The First Amendment was intended to ensure that people could speak out against the government. It was never intended as a magic talisman affording absolute protection of, and shield against, all speech at all times and in all contexts. Where the government has a legitimate interest—and in the area of abortion and informed consent the Supreme Court has said it does, see Gonzales v. Carhart and Planned Parenthood v. Casey—narrowly-tailored intrusions upon speech do not violate the First Amendment. And it is appropriate that the burden in this instance be borne by the doctors who can be expected to know what information is available, rather than a woman who might not necessarily know that with a sonogram she could see her baby, or that it is possible for her to hear the baby’s heartbeat. One imagines that for at least some women, that might be information relevant to her decision. For those to whom it is not, they can easily decline the information or ignore it; but there is no recourse for those to whom it would matter but who never receive it or even know it exists.

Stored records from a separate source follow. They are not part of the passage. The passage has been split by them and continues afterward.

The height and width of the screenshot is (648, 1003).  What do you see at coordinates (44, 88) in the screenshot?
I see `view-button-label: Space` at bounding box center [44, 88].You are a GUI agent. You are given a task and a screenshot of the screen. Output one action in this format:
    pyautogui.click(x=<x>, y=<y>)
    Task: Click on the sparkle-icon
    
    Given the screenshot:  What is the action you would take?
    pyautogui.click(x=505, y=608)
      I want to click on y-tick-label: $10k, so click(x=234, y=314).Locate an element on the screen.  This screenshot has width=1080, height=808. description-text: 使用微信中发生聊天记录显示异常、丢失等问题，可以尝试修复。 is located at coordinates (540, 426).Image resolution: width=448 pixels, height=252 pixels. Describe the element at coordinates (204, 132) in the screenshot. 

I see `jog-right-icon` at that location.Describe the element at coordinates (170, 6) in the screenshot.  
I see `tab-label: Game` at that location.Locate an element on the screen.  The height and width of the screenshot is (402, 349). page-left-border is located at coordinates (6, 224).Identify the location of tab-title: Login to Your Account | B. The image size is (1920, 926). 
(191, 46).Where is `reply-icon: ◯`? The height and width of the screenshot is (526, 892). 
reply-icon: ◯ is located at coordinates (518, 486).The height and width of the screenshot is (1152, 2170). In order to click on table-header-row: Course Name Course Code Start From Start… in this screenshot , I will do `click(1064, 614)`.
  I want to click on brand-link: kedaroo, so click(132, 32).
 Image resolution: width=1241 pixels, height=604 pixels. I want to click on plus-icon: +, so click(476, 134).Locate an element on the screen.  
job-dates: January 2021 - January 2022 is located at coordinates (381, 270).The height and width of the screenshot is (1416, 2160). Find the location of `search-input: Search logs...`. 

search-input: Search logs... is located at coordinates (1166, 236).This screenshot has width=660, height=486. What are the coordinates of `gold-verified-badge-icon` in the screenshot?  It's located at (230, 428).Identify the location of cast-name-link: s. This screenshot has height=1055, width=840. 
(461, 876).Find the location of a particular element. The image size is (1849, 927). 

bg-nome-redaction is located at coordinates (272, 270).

Bear in mind that Texas has had informed consent laws on the books—in the abortion context as well as generally—since 2003. It’s only the addition of physical evidence and description pertaining to the condition of the unborn child that is now raising concern. This has nothing to do with the First Amendment.
The pro-abortion movement is absolutely terrified of anything that would illustrate the undeniable fact that what they call “the fetus” is actually a human life. They don’t want you to see that she has a human face, and fingers and toes. They don’t want you to hear her working heartbeat, fully separate from her mother’s. Or maybe it’s that they themselves don’t want to have to confront the truth of what it is they advocate. As Jodie Foster as Clarice Starling observed in Silence of the Lambs, “[i]f he sees Catherine as a person and not just an object, it’s harder to tear her up.” So they concoct a lawsuit to prevent that information from being made available. Translated: groups like the CRR want women to be making the decision whether to have an abortion in as ignorant a state as possible as to the actual condition and attributes of the life they carry, regardless of the possible emotional and psychological consequences that decision may have for that woman down the road.
There is no "victory" for women here.